_Your goal_: Rewrite the entries from the line containing "You are a computer-use agent. This" through the end of the entries, requests included, shifting every coordinate in the answers up by 137.

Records

┄┄┄┄┄┄┄┄┄┄┄┄┄┄┄┄┄┄┄┄

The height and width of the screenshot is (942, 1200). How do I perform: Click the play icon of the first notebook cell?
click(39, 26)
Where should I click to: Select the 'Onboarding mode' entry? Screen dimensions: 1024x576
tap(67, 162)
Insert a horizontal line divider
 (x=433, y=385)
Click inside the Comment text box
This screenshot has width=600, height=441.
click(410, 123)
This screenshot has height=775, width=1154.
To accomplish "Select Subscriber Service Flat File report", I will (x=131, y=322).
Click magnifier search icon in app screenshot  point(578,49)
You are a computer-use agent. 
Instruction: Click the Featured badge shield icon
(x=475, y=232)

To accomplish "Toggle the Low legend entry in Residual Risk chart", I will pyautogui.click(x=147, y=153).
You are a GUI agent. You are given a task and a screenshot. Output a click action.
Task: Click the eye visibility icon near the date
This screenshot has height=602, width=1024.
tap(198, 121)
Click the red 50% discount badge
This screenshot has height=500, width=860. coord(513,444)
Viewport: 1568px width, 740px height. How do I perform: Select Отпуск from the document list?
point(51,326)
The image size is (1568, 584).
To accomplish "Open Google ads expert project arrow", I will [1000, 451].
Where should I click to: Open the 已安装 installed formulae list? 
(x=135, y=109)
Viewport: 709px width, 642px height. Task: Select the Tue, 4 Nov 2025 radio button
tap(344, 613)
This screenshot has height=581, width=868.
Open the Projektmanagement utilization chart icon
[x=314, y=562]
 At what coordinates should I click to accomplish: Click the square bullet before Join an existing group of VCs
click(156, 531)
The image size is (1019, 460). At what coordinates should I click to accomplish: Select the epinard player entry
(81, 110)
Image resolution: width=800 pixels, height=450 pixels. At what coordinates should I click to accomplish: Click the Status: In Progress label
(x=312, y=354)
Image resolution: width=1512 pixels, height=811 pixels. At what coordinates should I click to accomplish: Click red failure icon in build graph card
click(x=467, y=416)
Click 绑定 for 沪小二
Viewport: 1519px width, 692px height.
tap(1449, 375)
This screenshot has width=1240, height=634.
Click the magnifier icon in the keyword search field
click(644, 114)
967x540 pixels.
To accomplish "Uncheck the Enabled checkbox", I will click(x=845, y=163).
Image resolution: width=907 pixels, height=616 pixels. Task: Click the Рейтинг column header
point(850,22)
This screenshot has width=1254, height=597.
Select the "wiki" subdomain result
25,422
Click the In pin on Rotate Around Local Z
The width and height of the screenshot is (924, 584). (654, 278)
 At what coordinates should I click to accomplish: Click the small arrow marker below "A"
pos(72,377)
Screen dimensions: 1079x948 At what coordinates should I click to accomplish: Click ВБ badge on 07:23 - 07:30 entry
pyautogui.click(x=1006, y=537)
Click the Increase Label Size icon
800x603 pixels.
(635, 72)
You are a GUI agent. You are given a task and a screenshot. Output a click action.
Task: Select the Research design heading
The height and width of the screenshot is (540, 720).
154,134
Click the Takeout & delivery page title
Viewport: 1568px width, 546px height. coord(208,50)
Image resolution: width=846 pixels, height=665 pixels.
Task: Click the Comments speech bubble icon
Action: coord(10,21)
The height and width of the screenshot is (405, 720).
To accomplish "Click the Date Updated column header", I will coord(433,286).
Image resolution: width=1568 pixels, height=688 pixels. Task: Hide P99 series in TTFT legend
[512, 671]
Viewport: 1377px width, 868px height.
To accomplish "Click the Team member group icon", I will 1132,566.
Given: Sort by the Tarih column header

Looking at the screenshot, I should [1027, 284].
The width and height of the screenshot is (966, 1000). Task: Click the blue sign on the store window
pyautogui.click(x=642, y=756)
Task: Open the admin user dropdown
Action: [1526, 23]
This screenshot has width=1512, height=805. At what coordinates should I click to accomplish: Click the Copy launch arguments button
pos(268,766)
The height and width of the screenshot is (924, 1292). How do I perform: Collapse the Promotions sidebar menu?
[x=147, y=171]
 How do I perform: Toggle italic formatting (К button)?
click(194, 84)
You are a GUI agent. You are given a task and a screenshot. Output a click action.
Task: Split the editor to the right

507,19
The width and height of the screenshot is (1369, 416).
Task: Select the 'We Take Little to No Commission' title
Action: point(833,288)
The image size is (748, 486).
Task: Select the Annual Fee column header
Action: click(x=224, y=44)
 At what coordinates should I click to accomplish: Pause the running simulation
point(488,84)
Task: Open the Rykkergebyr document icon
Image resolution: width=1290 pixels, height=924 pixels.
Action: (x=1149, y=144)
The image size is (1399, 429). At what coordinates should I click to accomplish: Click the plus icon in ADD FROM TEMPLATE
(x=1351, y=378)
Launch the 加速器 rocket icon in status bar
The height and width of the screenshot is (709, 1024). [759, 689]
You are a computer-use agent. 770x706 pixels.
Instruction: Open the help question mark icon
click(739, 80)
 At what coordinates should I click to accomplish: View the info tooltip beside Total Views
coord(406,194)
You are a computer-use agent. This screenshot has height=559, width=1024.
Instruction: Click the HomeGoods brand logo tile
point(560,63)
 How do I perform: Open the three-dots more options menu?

┄┄┄┄┄┄┄┄┄┄┄┄┄┄┄┄┄┄┄┄

_Task output_:
You are a computer-use agent. This screenshot has height=559, width=1024.
Instruction: Click the HomeGoods brand logo tile
point(697,200)
 How do I perform: Open the three-dots more options menu?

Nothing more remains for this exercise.